国内の起業数が激減している。

IPO(新規株式公開)市場といえば経済の活況度と成長性を占う重要な指標の一つだが、2008年の日本のIPO社数は全市場合計で年間49社と、前年の121社から劇的に減少した。IPO社数は例年年間100社以上を数え、ピークの00年には200社を超えていた。それが今や4分の1以下、過去20年でバブル崩壊後の1992年の27社に次ぐ低水準となった。

実はIPOはアメリカでも激減している。理由は明白だ。エンロンとワールドコムという2つの巨額不正会計事件を受け、02年に内部統制や財務ディスクロージャーの徹底を目的としたサーベンス・オクスリー法(SOX法)が成立したからである。

これをやっちゃダメ、あれをやってはいけないという厳しい規定が定められ、いちいち外部の会計士や弁護士のお墨付きを得なければならない。要するに規制がキツくなり、会社経営が楽しくなくなったのだ。だから有望な会社でも、最近はIPOを目指さず大企業に売却する道を選ぶ。

市場関係者全員が大きな期待を寄せていた動画コンテンツ共有サイトのユーチューブは06年10月、上場しないでグーグルに身売りしてしまった。これまた人気赤丸上昇中だったネット決済サービスのペイパル(PayPal)も02年、ネット通販・オークション大手のイーベイ(eBay)に身売りした。

買う側の企業とすれば、有望なビジネスモデルが丸ごとセットで手に入るし、SOX法などに対応するシステムも部隊もすでに整っている。売る側も、面倒な手順を踏んで上場したところで下手すればお縄頂戴になるくらいなら、経営に手馴れた大企業に売り払ったほうが手っ取り早く大金が転がり込んでくる。溜息が出るのは今時の注目企業の株を買うチャンスを失った投資家だけだ。

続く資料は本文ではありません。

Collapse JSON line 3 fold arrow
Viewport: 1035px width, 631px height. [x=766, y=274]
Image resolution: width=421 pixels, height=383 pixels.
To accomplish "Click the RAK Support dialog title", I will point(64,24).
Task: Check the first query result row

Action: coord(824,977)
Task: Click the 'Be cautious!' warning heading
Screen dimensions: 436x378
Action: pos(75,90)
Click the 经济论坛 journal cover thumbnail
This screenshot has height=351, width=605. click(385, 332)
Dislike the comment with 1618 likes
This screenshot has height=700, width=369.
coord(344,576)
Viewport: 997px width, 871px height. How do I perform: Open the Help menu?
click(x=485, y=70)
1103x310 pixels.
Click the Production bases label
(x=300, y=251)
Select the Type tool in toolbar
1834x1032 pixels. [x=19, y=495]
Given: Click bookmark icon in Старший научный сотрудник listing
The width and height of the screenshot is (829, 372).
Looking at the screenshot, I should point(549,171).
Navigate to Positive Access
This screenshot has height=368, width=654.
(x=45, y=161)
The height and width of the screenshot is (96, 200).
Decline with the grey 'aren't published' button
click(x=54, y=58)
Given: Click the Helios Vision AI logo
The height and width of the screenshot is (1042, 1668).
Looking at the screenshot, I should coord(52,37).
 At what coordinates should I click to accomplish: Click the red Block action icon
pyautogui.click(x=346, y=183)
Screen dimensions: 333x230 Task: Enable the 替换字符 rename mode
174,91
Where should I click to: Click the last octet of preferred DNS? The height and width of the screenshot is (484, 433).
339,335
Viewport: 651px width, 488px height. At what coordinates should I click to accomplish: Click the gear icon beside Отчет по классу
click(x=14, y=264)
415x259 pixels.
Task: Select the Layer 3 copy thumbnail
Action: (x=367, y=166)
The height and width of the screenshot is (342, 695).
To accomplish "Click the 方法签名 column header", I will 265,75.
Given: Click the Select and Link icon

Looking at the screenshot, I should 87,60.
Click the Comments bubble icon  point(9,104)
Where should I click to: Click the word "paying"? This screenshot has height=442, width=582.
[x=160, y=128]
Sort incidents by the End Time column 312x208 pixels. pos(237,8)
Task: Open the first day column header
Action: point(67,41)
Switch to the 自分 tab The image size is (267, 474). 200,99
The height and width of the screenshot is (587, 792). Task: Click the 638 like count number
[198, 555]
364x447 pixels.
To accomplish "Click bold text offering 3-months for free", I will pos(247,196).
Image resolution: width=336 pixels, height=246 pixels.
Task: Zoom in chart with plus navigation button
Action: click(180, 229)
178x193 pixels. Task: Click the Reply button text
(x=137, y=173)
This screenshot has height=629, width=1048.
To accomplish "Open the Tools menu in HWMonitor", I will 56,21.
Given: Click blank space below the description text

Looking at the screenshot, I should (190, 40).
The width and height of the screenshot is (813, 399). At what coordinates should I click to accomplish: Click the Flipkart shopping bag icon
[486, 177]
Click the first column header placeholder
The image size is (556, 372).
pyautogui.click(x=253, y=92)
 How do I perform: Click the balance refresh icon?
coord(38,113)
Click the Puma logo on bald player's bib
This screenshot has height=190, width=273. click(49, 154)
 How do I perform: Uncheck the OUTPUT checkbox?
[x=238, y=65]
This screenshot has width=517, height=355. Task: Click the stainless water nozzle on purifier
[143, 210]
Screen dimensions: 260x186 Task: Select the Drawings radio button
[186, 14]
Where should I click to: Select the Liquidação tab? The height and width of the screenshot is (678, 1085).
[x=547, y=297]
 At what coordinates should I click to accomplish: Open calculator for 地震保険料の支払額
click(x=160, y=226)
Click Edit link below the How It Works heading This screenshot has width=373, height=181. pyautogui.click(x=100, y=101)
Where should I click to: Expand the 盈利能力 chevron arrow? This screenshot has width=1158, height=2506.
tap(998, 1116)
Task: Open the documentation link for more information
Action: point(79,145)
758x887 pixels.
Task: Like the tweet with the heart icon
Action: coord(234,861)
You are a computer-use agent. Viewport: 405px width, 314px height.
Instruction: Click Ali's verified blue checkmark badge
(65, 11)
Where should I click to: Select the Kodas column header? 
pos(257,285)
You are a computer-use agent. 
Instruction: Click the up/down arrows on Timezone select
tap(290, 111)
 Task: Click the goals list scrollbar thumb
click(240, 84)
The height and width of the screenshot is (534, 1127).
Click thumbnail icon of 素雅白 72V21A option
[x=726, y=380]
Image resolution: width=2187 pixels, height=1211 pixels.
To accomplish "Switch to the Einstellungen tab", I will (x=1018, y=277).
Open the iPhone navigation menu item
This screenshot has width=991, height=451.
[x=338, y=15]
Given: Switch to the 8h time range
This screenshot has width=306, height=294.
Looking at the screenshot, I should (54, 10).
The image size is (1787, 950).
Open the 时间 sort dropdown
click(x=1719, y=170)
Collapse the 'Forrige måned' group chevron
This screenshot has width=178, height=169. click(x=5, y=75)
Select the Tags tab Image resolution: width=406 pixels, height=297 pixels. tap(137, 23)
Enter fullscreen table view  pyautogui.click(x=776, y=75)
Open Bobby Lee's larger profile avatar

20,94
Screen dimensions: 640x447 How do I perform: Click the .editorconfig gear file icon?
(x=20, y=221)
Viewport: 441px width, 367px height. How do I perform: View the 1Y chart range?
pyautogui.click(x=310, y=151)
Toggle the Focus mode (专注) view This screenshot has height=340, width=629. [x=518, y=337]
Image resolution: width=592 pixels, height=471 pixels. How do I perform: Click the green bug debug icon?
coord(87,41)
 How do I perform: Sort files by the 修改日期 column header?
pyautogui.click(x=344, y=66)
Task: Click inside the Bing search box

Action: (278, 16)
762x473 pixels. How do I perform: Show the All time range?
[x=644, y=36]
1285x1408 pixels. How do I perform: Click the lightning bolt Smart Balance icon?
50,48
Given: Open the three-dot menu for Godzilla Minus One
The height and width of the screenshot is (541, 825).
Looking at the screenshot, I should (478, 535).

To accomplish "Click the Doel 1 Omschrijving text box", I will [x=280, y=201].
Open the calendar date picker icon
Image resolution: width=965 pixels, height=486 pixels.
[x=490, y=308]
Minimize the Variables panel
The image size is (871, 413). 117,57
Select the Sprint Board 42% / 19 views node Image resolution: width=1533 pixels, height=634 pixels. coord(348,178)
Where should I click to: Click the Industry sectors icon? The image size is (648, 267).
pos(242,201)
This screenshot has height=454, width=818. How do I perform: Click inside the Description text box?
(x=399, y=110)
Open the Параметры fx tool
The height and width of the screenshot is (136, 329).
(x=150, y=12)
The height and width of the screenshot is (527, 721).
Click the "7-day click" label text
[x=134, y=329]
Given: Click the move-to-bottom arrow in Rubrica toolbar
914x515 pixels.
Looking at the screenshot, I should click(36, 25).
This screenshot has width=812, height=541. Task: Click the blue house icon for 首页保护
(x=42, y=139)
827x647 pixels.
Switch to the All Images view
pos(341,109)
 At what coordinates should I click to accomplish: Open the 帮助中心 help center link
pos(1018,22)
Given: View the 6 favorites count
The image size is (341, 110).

こうした理由でアメリカの上場件数も激減したのだが、起業熱そのものが冷めたわけではない。IPOから身売りにゴールが変わっただけで、起業自体は増えている。

一方、エンロンやワールドコムほどの会計不祥事があったわけではないのに、日本はアメリカに追随してSOX法を猿真似した金融商品取引法(日本版SOX法)を取り入れた。アメリカ同様、これがIPO離れの大きな要因になっているのだ。